Ondanks stijgende rente woonleningen kunnen gezinnen met een laag inkomen alsnog in aanmerking komen voor een gunsttarief

De rente op een woonlening is de afgelopen maanden fors gestegen. Dat is voornamelijk slecht nieuws voor mensen met een laag inkomen. Zij kunnen weliswaar in aanmerking komen voor een Vlaamse woonlening. Wat is dat juist?

De bodemtarieven voor een hypothecaire lening liggen achter ons. Sinds de start van 2022 is een woonkrediet fors duurder geworden. In vergelijking met vorig jaar betaal je bijna 20.000 euro meer voor een lening van 250.000 euro met een looptijd van 25 jaar en een vaste rentevoet.

De duurdere woonlening is het gevolg van de hogere langetermijnrente. Eerder deze week had de rente op tienjarig Belgisch overheidspapier zelfs even nipt de kaap van 1 procent gerond, het hoogste peil sinds februari 2018.

Grote hap uit het gezinsbudget

Een duurdere lening is voornamelijk slecht nieuws voor mensen met een laag inkomen. De hogere maandelijkse aflossingen nemen immers een grotere hap uit het gezinsbudget. Mensen met een beperkt inkomen kunnen aankloppen bij het Vlaams Woningfonds voor een sociale lening, ook wel een Vlaamse lening genoemd. De overheidsorganisatie heeft in 2021 die taak overgenomen van de Vlaamse Maatschappij voor Sociaal Wonen.

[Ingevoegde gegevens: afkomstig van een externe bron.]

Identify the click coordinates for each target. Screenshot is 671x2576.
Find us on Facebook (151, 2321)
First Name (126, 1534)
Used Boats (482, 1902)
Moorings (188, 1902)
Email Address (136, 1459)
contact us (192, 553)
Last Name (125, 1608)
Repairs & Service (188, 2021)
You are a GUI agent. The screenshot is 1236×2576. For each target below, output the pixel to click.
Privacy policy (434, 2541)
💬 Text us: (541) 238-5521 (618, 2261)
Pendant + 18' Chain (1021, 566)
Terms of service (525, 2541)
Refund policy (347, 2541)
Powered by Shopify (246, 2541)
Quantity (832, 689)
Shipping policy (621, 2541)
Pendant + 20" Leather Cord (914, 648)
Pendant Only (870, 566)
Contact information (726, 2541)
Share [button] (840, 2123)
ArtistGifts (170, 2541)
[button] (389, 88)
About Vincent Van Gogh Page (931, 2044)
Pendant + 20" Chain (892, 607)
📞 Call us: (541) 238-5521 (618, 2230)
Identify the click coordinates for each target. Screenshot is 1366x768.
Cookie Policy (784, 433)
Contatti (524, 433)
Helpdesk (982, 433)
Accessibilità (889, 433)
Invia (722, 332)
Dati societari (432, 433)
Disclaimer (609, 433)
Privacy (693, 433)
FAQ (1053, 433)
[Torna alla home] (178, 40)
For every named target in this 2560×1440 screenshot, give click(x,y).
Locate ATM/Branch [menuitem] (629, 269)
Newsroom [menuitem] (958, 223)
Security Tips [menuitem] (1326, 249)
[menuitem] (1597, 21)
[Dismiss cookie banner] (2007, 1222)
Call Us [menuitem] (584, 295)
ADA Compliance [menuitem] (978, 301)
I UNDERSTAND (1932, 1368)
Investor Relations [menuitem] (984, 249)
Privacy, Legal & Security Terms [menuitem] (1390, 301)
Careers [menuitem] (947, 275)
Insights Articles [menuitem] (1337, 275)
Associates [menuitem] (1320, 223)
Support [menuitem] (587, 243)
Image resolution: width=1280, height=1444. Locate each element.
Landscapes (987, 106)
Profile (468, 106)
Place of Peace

De rente op de lening is afhankelijk van de looptijd. Voor een lening met een looptijd van 20 jaar of minder bedraagt de rentevoet 1,6 procent. Ter vergelijking: de gemiddelde rentevoet voor een lening op 20 jaar met een vast tarief (en quotiteit hoger dan 80 procent) bedraagt momenteel 2,02 procent, volgens de rentebarometer van Immotheker-Finotheker.

Er gelden wel strikte voorwaarden om in aanmerking te komen voor een sociale lening. Zo mag je inkomen een bepaald plafond niet overschrijden. Dat maximumbedrag is onder meer afhankelijk van je gezinssituatie en de regio waar je woont. Je kan op de site van het Vlaams Woningfonds nagaan hoe hoog je geïndexeerde inkomen mag zijn. Het jaarinkomen mag alvast niet lager zijn dan 9.929 euro. In sommige gevallen wordt er wel een uitzondering gemaakt.

Gemiddeld leenbedrag net lager dan 200.000 euro

Uit het jaarverslag van het Woningfonds blijkt dat de organisatie vorig jaar 3.452 woonleningen heeft toegekend. Het gemiddelde leenbedrag kwam toen uit op 196.029,70 euro. In 2020 was dat 173.654 euro. Volgens de overheidsorganisatie is de stijging het gevolg van een groter aantal leningen dat werd toegekend voor de aankoop van een sociale woning.

Het gemiddelde leenbedrag voor de aankoop (en renovatie) van een sociale woning bedroeg 231.105,03 euro in 2021. Voor de aankoop van een gewone woning was dat 209.042,21 euro. De kredietnemers betaalden een gemiddelde rentevoet van 1,8 procent.

De cijfers tonen ook aan dat voornamelijk tweeoudergezinnen een beroep doen op de Vlaamse lening. Bijna 52 procent van de leningen werd vorig jaar toegekend aan zulke gezinnen. De in totaal 3.452 ontleners telden gemiddeld 3,43 personen per gezin en hadden gemiddeld 1,74 kinderen ten laste. Eind 2021 beheerde het Vlaams Woningfonds een portefeuille van 33.254 hypothecaire kredieten voor een bedrag van 3,6 miljard euro.

Via het Woningfonds is het voor huurders ook mogelijk om een renteloze financiering van de huurwaarborg te krijgen. In 2021 heeft de organisatie 4.463 huurwaarborgleningen vereffend voor een totaalbedrag van 7,1 miljoen euro. Het gemiddeld ontleend bedrag bedroeg 1.601,98 euro. De maandelijks terug te betalen som kwam uit op 66,75 euro.